Brief. Reproduce the lines starting at the one that contains "At what coordinates" and ending at the one that contains "(x=102, y=888)", replacing "status dot" with "status indicator" and leaving everything else unchanged.

Entries provided.
********************

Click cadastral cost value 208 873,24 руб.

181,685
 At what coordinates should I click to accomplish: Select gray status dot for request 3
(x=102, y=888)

********************

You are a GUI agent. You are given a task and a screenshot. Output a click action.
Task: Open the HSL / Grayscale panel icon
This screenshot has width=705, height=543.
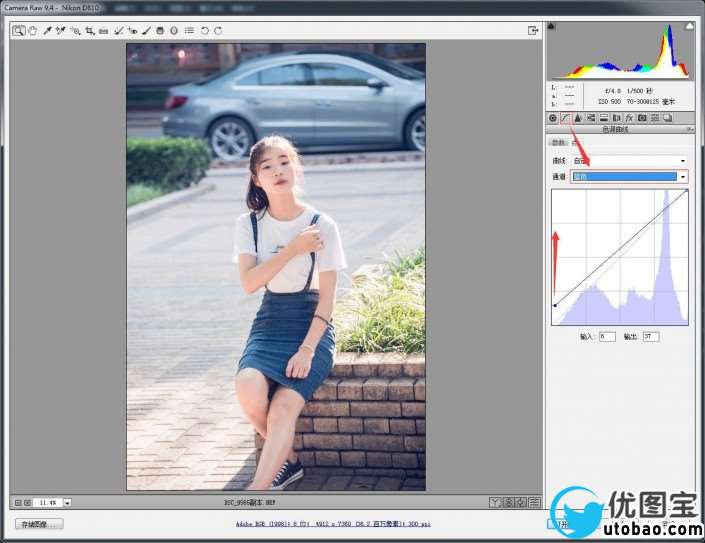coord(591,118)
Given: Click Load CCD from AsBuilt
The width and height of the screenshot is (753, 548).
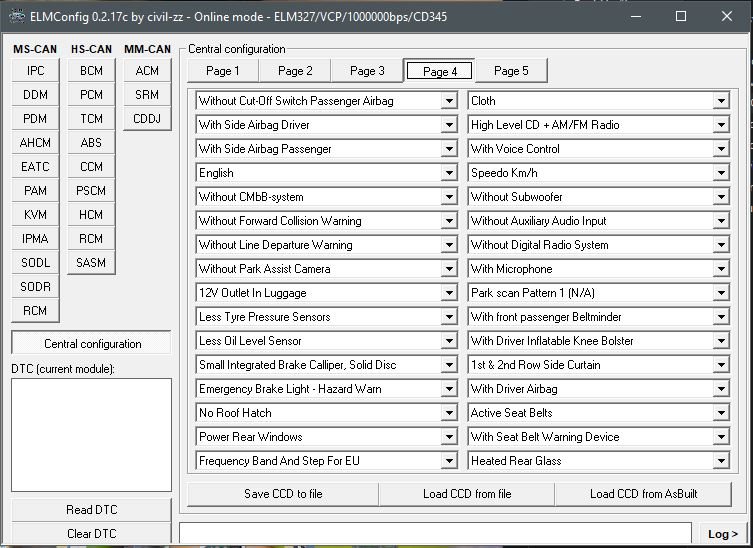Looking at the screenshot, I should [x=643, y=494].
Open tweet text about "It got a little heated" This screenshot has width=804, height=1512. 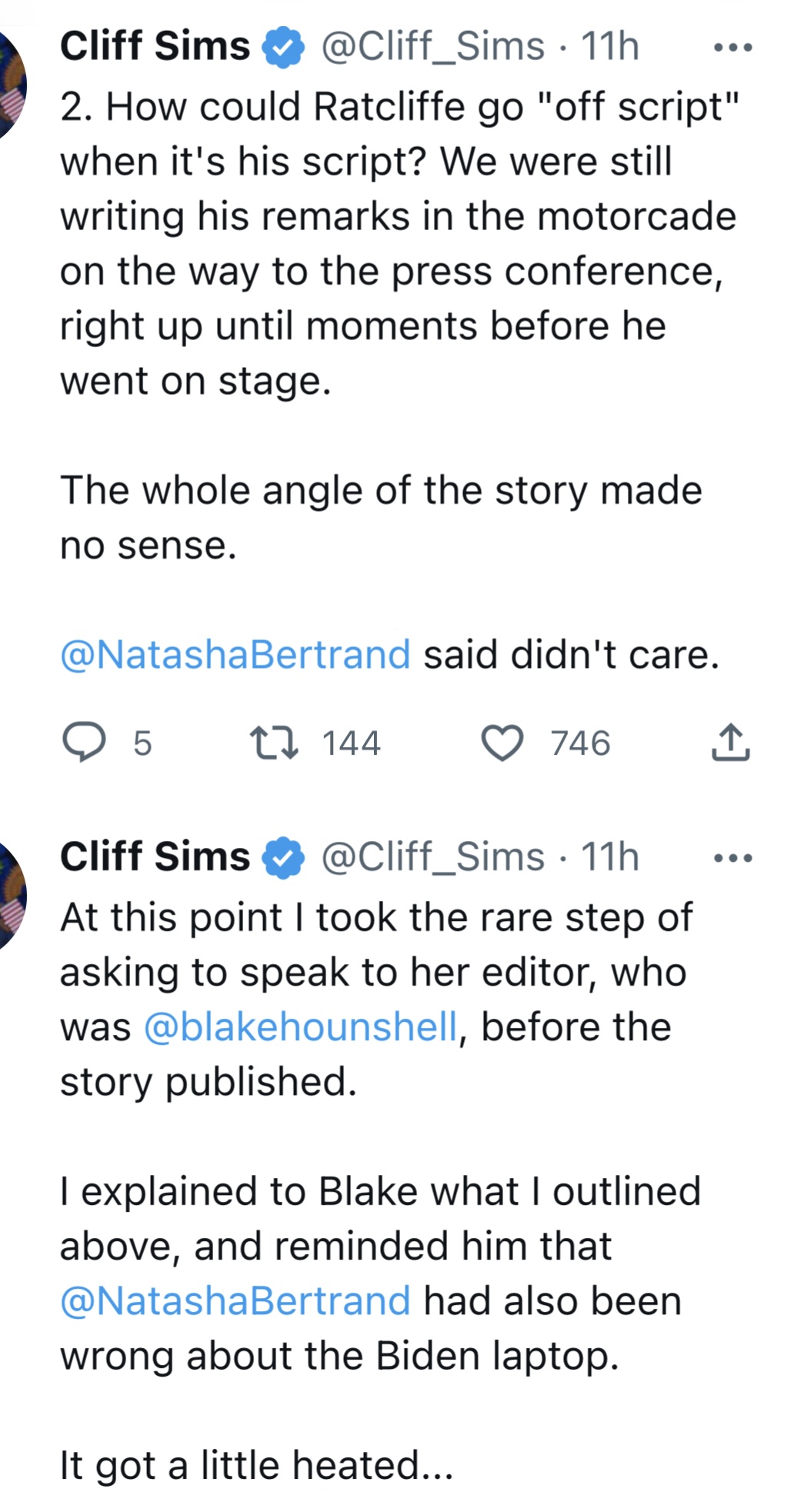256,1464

********************

Written solution.
 At what coordinates should I click to accomplish: Select gray status indicator for request 3
(x=102, y=888)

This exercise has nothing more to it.